Perhaps some of the unwanted behaviour can be avoided by resetting the scene, so to speak, until the situation is under control. If she goes bonkers when visitors arrive, perhaps you should not have people come over until her knee has healed? If she digs up the garden, perhaps you will need to fence off flower beds for a season or two? If you have not puppy-proofed your house, do that. Roll up the rugs, make sure she has no access to the couch (we placed a folded drying rack in front of our couch for a few months), and put her on a strict and predictable schedule. If you are around all the time, of course she will want to play. Try to teach her relax time and play time. Perhaps you can find a way to help her relax? Dog massage?

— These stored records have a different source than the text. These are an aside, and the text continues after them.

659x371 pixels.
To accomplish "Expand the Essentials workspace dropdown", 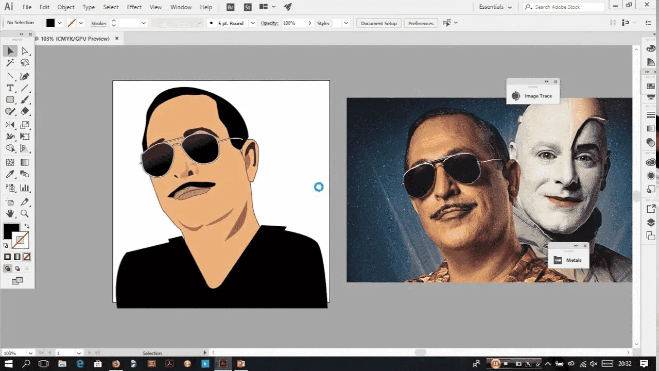I will 495,7.
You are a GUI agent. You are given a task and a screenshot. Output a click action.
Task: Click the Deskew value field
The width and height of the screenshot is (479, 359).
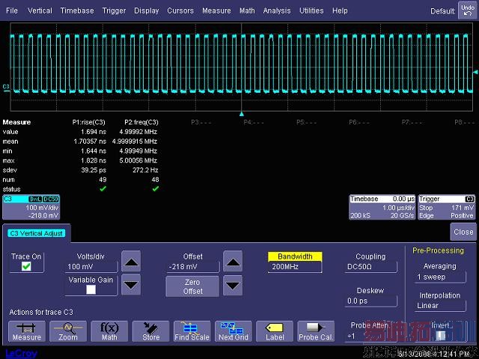[370, 301]
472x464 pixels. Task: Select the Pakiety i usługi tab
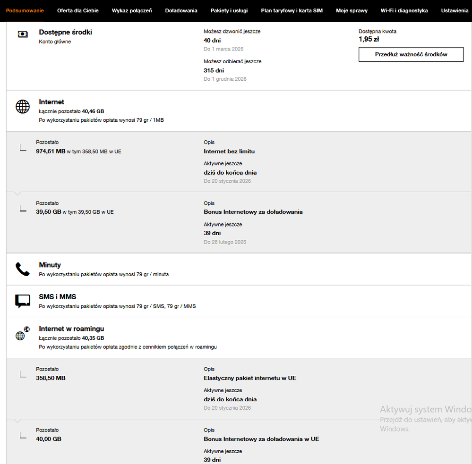(229, 10)
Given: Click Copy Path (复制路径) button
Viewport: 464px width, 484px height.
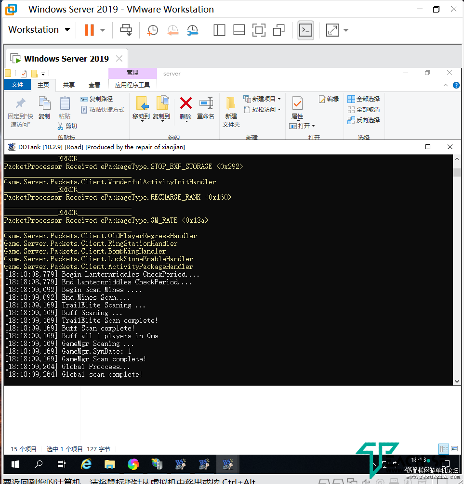Looking at the screenshot, I should coord(97,99).
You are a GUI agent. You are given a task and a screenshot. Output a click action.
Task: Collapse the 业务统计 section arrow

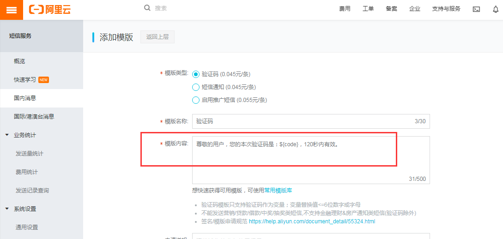coord(7,135)
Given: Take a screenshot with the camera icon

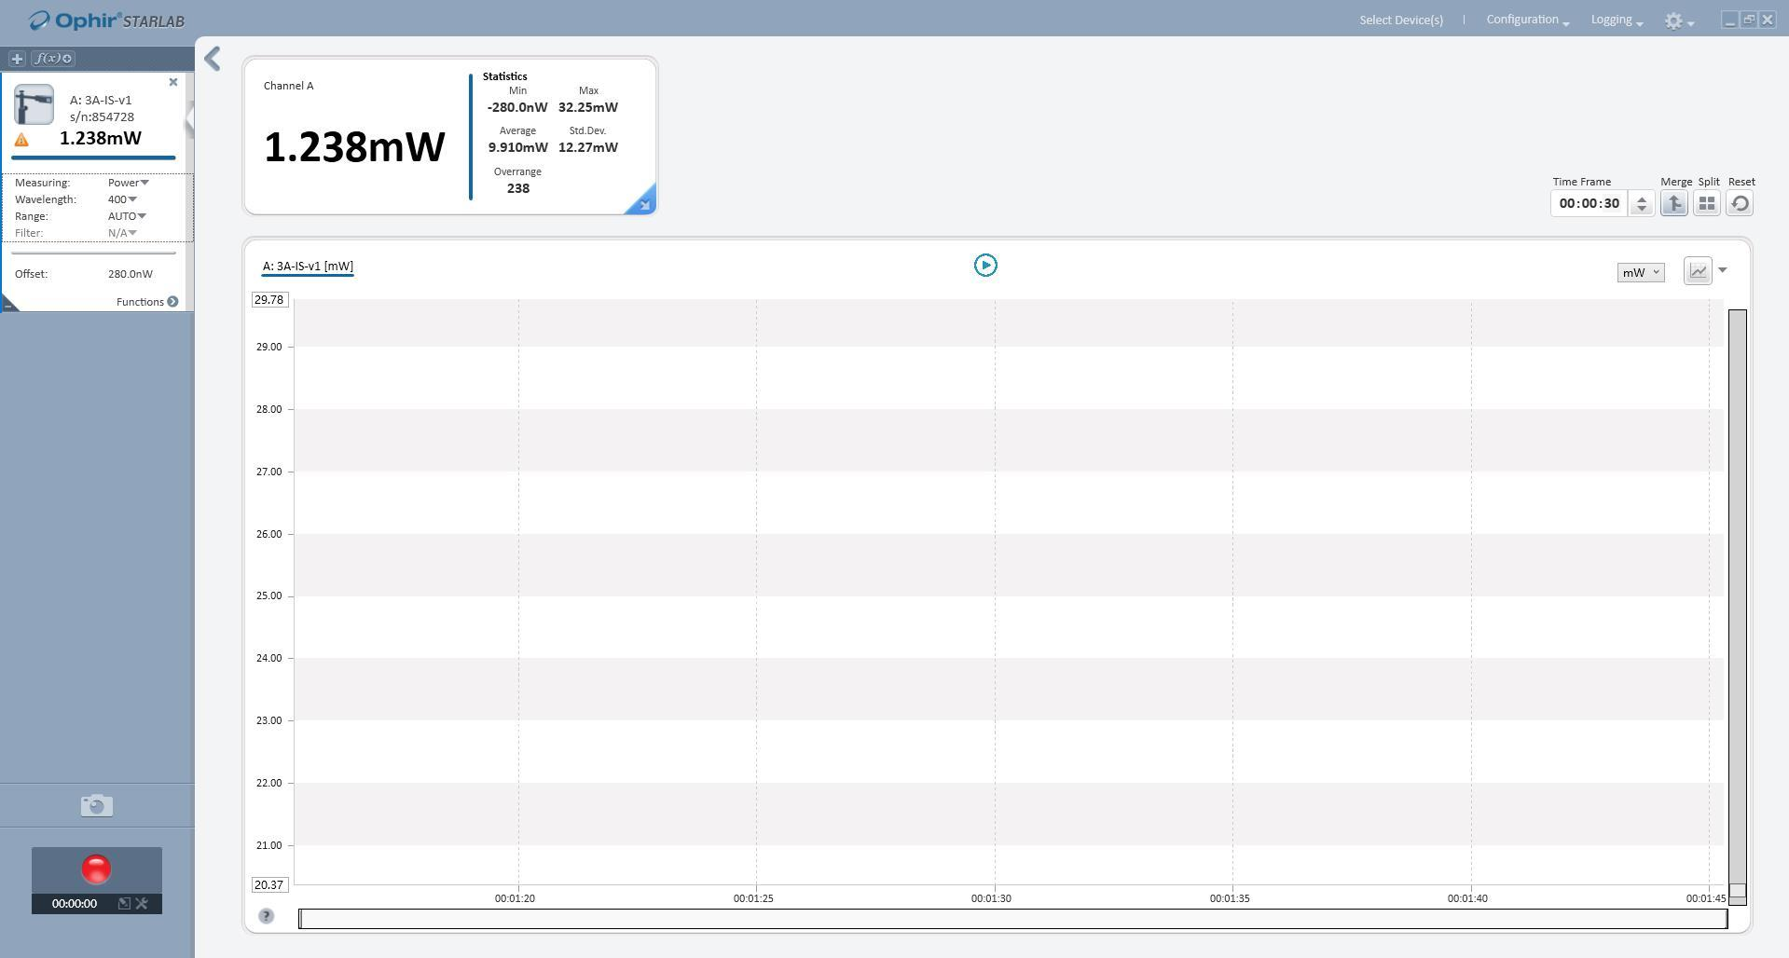Looking at the screenshot, I should point(96,805).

You say you wife believes in positive reinforcement. I'm all for that too but the question is what behaviour should be rewarded? Does the lack of bad behaviour equal good behaviour, or should Maisie obey a command to earn a reward? Well, that depends, I suppose, and will vary over time. I would never punish Castor (who happens to be a very easy dog, so easy for me to say, I know!). Nonetheless, I don't think you need harsh methods to train a 'normal' dog. Then there are dogs that need expert training but most dogs I would say are like kids: they need to feel safe,they need affection, and they need to be able to predict what will happen next. Consistency and a calm environment is therefore important.